## Work to be completed:
Set out exactly every line of the entries below, starting at the line that holds "At what coordinates should I click to accomplish: Focus" and stopping after the line that holds "has height=763, width=1192.".

---------- Source records ----------

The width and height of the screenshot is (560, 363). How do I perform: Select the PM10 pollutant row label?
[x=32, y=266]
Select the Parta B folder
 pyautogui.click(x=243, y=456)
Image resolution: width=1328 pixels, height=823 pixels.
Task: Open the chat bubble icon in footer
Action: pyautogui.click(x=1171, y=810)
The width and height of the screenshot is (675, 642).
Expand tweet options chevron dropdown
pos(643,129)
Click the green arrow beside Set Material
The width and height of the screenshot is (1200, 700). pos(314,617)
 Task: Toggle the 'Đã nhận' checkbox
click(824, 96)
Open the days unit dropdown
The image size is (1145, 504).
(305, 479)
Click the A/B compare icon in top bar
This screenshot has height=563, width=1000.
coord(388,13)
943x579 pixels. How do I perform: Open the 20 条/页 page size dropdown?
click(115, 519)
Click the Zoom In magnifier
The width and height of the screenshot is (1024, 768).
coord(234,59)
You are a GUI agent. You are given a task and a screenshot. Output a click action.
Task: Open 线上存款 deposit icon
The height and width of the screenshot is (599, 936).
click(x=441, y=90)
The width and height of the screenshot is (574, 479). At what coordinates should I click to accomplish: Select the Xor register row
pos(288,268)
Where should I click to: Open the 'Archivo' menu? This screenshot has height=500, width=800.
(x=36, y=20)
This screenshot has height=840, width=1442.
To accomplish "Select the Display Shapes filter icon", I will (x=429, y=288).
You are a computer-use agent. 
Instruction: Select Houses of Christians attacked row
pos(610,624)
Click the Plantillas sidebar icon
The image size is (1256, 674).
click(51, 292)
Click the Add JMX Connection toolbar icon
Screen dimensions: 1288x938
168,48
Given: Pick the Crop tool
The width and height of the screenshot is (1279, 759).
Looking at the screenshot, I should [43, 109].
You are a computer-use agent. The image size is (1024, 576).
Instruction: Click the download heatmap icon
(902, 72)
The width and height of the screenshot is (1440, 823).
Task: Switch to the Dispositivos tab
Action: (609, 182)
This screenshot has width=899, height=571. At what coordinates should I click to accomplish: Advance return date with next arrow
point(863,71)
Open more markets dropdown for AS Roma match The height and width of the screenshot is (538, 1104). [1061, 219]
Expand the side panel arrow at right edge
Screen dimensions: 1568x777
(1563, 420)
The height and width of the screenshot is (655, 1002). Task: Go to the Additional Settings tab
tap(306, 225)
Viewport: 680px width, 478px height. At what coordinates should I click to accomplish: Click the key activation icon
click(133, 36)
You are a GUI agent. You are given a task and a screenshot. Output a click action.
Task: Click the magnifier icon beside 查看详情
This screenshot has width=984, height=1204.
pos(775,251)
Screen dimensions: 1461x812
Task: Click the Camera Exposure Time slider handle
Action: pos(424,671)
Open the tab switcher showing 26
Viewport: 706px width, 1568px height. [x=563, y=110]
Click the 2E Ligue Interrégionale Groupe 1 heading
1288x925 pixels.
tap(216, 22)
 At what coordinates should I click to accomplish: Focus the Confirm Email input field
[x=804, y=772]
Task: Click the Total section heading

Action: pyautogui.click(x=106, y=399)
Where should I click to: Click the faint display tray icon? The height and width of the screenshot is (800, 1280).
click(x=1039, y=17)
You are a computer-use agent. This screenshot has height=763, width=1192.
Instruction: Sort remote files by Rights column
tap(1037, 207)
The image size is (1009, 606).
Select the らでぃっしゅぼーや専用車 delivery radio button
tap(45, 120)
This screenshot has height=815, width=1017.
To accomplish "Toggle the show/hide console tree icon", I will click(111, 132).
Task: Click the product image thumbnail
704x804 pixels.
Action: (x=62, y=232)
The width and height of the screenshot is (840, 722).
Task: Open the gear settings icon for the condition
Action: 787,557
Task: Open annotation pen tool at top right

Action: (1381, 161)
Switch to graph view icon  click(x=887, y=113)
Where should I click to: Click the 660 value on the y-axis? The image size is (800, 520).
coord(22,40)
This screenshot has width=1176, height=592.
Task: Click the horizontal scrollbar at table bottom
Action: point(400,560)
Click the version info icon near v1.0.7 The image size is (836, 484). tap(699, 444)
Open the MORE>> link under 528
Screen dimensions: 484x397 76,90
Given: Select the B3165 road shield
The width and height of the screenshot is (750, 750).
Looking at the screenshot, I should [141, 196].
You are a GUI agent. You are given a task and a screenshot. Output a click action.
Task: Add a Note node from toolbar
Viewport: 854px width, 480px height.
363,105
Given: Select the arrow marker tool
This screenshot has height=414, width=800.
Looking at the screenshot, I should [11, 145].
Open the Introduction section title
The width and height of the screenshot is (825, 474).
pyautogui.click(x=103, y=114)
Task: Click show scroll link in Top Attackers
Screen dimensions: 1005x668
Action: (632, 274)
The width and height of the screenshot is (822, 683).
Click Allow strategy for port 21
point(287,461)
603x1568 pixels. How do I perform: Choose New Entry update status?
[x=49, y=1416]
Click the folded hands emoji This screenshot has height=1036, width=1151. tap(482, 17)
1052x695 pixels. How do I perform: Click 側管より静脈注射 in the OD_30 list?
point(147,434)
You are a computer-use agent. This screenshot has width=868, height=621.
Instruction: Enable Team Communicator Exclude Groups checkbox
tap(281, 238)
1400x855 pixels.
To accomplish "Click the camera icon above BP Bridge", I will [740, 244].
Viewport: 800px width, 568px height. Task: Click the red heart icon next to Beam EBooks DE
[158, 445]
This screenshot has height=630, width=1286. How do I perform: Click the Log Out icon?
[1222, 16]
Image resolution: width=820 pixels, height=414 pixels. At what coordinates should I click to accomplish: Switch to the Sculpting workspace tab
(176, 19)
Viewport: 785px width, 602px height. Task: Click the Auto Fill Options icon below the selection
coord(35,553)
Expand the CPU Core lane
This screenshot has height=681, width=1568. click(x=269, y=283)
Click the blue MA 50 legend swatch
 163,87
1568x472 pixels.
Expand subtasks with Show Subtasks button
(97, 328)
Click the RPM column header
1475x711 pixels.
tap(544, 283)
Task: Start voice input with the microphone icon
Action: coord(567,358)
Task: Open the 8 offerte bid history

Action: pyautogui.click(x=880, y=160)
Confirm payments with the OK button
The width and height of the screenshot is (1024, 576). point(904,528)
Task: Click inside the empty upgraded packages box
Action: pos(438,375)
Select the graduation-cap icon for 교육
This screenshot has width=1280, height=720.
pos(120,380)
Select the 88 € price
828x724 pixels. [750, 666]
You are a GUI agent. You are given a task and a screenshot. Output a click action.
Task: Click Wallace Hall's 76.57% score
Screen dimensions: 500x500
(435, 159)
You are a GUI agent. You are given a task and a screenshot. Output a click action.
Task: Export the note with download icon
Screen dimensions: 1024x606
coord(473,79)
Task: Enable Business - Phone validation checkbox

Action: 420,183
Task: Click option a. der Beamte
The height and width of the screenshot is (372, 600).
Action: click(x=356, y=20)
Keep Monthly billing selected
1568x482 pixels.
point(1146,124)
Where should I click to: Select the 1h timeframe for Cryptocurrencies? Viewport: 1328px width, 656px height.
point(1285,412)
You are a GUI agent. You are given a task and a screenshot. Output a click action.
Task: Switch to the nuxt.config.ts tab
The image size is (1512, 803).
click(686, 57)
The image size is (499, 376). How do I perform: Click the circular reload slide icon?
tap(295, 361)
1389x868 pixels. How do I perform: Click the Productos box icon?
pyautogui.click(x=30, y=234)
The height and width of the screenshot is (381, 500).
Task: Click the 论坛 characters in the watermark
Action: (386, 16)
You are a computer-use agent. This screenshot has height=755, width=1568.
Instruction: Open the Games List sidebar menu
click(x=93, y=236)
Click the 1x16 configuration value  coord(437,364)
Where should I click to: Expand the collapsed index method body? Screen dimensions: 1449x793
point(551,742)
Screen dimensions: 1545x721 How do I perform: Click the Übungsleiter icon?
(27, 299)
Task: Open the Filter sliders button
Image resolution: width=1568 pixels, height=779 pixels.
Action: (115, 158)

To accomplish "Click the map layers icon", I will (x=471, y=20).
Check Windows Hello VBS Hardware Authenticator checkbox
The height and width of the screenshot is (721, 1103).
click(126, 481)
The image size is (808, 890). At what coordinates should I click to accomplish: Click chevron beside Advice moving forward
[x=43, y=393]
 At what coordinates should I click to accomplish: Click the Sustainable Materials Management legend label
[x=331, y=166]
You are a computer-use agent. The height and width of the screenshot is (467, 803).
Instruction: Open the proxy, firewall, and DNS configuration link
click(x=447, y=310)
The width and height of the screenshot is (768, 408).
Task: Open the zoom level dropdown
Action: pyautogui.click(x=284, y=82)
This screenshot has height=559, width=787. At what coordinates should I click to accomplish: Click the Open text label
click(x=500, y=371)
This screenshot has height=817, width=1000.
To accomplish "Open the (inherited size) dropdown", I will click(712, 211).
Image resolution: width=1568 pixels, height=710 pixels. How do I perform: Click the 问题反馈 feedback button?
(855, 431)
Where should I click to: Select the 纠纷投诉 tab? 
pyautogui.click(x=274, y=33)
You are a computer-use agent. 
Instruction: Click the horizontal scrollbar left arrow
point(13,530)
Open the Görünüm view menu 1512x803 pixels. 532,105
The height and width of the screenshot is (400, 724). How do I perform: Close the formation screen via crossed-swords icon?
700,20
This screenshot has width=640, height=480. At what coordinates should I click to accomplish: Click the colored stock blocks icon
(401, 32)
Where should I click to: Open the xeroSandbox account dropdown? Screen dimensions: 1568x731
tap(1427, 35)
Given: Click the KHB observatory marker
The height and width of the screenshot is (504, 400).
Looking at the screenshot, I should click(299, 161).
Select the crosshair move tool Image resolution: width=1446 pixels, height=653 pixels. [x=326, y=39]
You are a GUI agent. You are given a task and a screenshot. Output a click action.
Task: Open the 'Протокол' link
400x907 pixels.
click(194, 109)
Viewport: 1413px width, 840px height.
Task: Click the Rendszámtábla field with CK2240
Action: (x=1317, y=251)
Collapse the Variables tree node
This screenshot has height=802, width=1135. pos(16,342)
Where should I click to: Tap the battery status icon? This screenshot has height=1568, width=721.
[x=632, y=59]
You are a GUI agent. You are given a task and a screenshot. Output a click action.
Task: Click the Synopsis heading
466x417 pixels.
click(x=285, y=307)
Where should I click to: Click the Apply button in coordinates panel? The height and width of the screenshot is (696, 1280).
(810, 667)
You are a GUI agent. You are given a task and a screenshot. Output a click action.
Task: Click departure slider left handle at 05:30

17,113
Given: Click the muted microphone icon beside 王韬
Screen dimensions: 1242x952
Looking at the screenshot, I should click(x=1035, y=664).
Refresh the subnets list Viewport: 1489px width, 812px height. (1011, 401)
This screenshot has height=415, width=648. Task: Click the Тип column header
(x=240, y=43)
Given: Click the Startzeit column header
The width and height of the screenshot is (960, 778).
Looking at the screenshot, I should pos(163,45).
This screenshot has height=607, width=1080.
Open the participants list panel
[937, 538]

----------

## Solution:
 At what coordinates should I click to accomplish: Focus the Confirm Email input field
[x=804, y=772]
Task: Click the Total section heading

Action: pyautogui.click(x=106, y=399)
Where should I click to: Click the faint display tray icon? The height and width of the screenshot is (800, 1280).
click(x=1039, y=17)
You are a computer-use agent. This screenshot has height=763, width=1192.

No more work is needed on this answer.